Out of a very diverse pool of artworks, those that (for me) had the most vivid emotional impact were Matt McLean’s cleverly filmed and carefully edited video of himself cycling around inner city Auckland, Jim Allen’s documentation of his News and Poetry for Chainsaws performances (and his Arena sculpture in the outdoor sculpture court), Roger Peters’ sagging but swaying—and very dangerous—hot wire ‘breasts’, Maree Horner’s hilariously dysfunctional (and potentially lethal) diving board, and Hannah Valentine’s live ‘translation’ of Bruce Barber’s Bucket Action performed in the gallery atrium on a December Sunday afternoon. Hither-to little known Auckland artists not included in Action Replay (like Kimberley Gray and Malcolm Ross) were of special interest.
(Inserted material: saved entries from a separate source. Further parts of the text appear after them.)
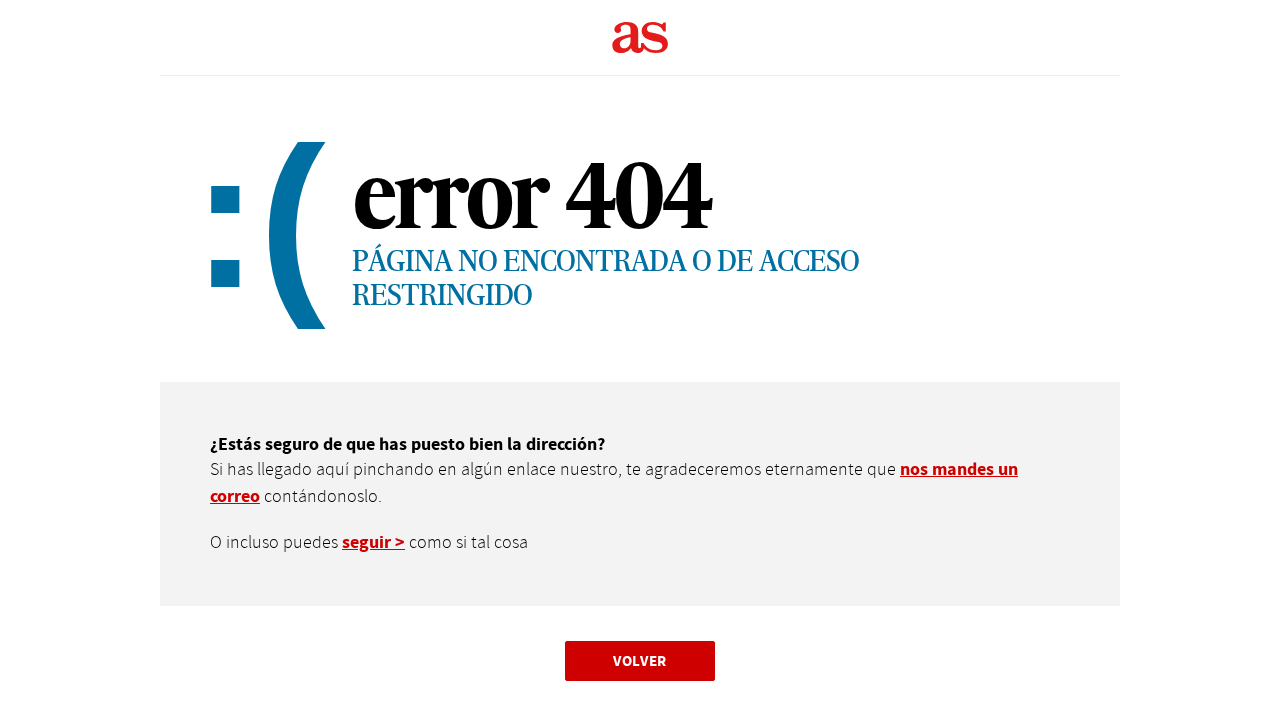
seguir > (373, 542)
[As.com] (640, 38)
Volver (640, 660)
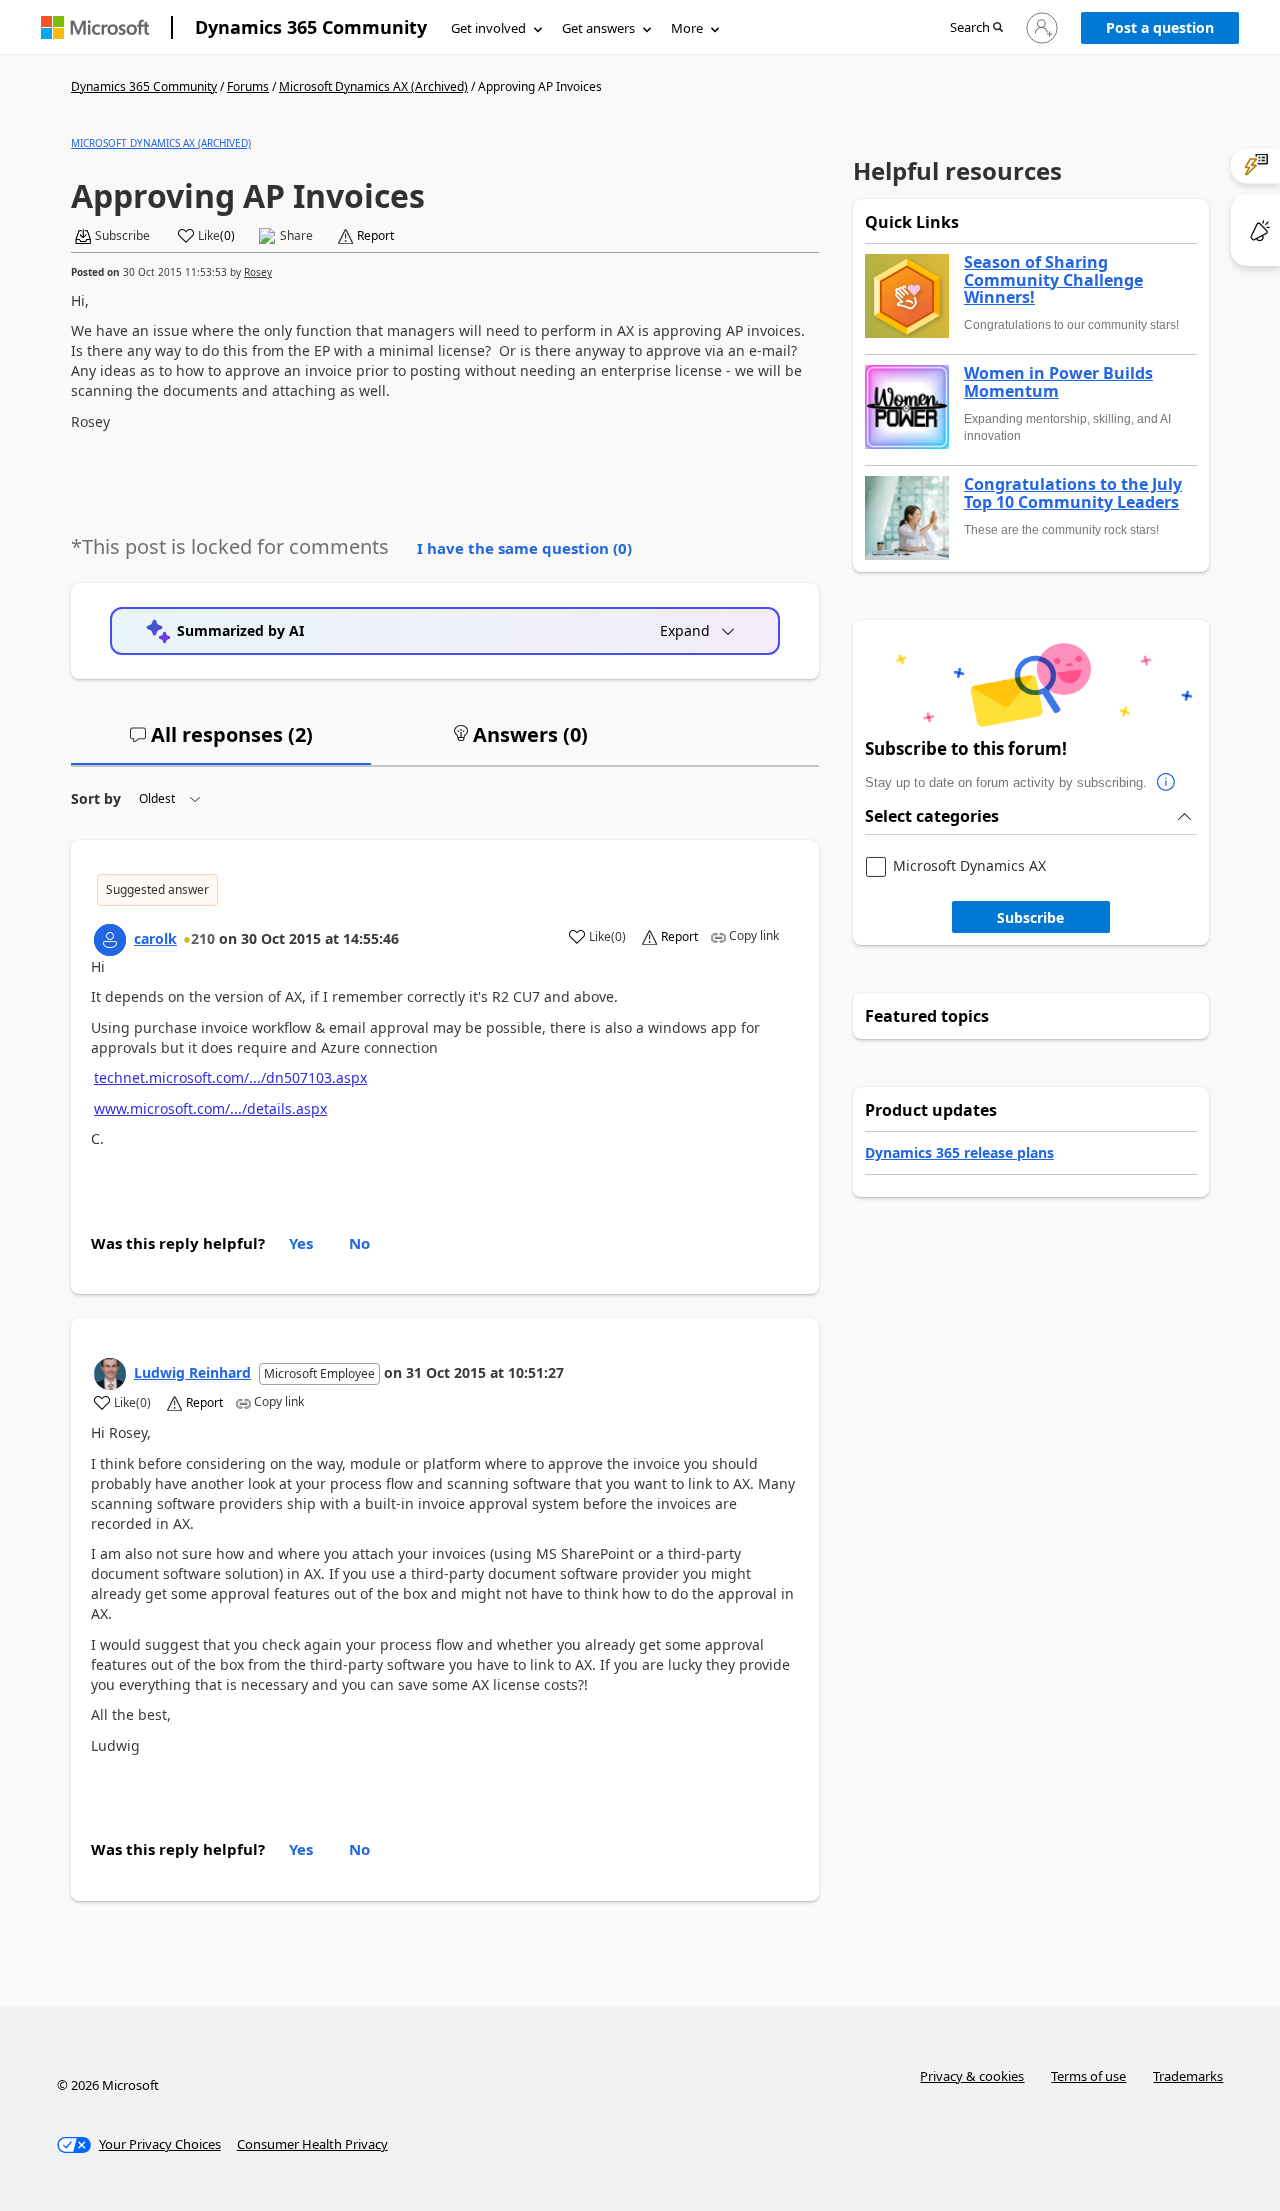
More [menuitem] (687, 28)
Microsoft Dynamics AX (969, 866)
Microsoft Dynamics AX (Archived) (373, 86)
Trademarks (1188, 2076)
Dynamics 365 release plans (959, 1152)
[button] (976, 28)
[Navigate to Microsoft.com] (95, 27)
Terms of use (1088, 2076)
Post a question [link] (1160, 27)
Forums (248, 86)
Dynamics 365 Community (311, 27)
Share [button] (296, 236)
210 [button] (203, 938)
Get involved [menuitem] (488, 28)
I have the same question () (524, 548)
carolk (155, 938)
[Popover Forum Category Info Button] (1167, 783)
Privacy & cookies (972, 2076)
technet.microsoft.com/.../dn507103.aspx (230, 1077)
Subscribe (1030, 917)
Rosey (258, 272)
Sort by (96, 798)
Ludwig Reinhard (192, 1372)
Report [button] (375, 236)
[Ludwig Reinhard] (110, 1374)
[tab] (221, 743)
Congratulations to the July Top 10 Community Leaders (1073, 493)
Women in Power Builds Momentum (1058, 382)
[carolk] (110, 940)
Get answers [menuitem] (598, 28)
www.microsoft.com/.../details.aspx (210, 1108)
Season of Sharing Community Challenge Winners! (1053, 280)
I tend to be attracted to simplicity over complexity, and so favour Fluxus-inspired immediacy over elaborate orchestration and comparatively convoluted performance/sculptural structures. Consequently, Matt McLean or Jim Allen’s solo works focussing on a core idea are preferred over (for instance) Kieran Lyons or Bruce Barber’s more complicated procedures. What is interesting are the discernable thematic (like bodily risk) or procedural threads connecting Allen with say Horner, Peters and Nicol.
This is an excellent show for exploring the influential innovative mindsets of forty years ago, a display bursting with ideas that still have relevance for the global economic scenario we find ourselves part of today. It’s a wonderful opportunity for Auckland contemporary art lovers who are too young to have seen Action Replay, and a chance for re-evaluation for those older. It also should encourage flurries of new research in the (AAG’s) E. H. McCormick and (city) townsite libraries.